In FIG. 3, in this embodiment, the sample 1 is placed in the support tube 13.
Mounting tables 13a and 13b are provided for mounting 1 and standard sample 12. Further, both ends of the horizontally arranged support rod 19 are rotatably attached to the lower ends of each of the two movable rods 31 and 32.
and 32 are rotatably housed in semi-fixed pieces 33, respectively. The semi-fixed piece 33 is attached so as to be semi-fixed and movable along a groove 34a provided in the fixed part 34. That is, this allows the support rod 19 to move freely in the horizontal direction. Further, the right end portion of the support rod 19 in the figure is bent upward to form a bent portion 19a.
is formed, and one end of a lever 35a of the load applying means 35 is in contact with this bent portion 19a. This lever 3
5a is rotatably supported at its center by a fixed fulcrum 35b, and by placing a weight 35C on the curved end, the support rod 19 is horizontally pressed to form a desired shape on the sample 11 and standard sample 12. It applies pressing force (load).

This embodiment also provides the same advantages as the previous embodiment.

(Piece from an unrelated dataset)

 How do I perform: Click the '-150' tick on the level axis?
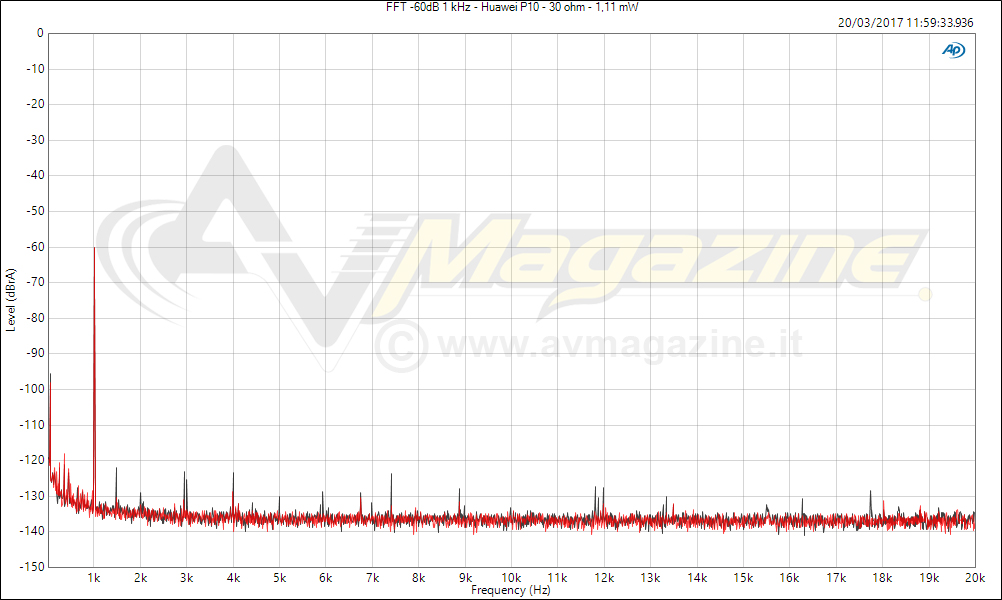(31, 567)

In each of the above embodiments, the load applying means is constructed by mechanical means, but it goes without saying that it may be constructed by electrical means combining an electromagnetic coil and a magnet, for example. .

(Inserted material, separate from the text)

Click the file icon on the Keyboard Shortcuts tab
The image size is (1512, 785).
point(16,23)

[Effects of the Invention] As described above in detail, the present invention connects the first and second detection rods, which move according to the thermal expansion of the sample and the standard sample, using a plurality of connecting rods to form a so-called link mechanism. configure,
A support rod is provided that passes through the center point of each of these connecting rods and is arranged parallel to each of the detection rods, and the support rod is rotatably supported at the center point of each of the connection rods, and a load is applied to the support rod. By doing so, it is possible to apply a pressing force equally to the sample and the standard sample through each of the detection rods using one load applying means, which simplifies the structure of the device. This has the effect of not only making it possible to do this, but also improving operability.

[Brief explanation of the drawing]

FIG. 1 is a diagram showing one embodiment of the present invention, FIG. 2 is a diagram for explaining the operation of one embodiment of the present invention, FIG. 3 is a diagram showing another embodiment of the present invention, and FIG. The figure shows a conventional example of the present invention. DESCRIPTION OF SYMBOLS 11... Sample, 12... Standard sample, 13... Support tube, 14... First detection rod, 15... Second detection rod, 16.17... Connecting rod, 18 ...Displacement detection means, 20.35...Load application means, E...Fixing part. Applicant MacScience Co., Ltd. Agent Patent Attorney Setsuo Ani-ya Figure 4

Claims (1)

[Scope of Claims] First and second detection rods are arranged such that one end of a sample and a standard sample arranged in parallel are in contact with a fixed part, respectively, and the other ends of the sample and the standard sample are respectively arranged in parallel. A differential thermal sensor that measures the difference in thermal expansion between the sample and the standard sample by touching one end of the detection rod and detecting the difference in the amount of movement of the sample and standard sample according to the thermal expansion of the sample and standard sample. In the expansion measuring device, a plurality of connecting rods are arranged in parallel so that the first and second detection rods can move in parallel to each other according to the expansion of the sample and the standard sample, and both ends of each of the connecting rods are arranged in parallel. A support rod is rotatably supported on each of the detection rods, and a support rod is provided that passes through the midpoint of each of the connection rods and is arranged parallel to each of the detection rods, and the support rod is inserted into each of the connection rods. 1. A differential thermal expansion measuring device, which is rotatably supported at a point and is provided with a load applying means for applying force in the longitudinal direction of the support rod.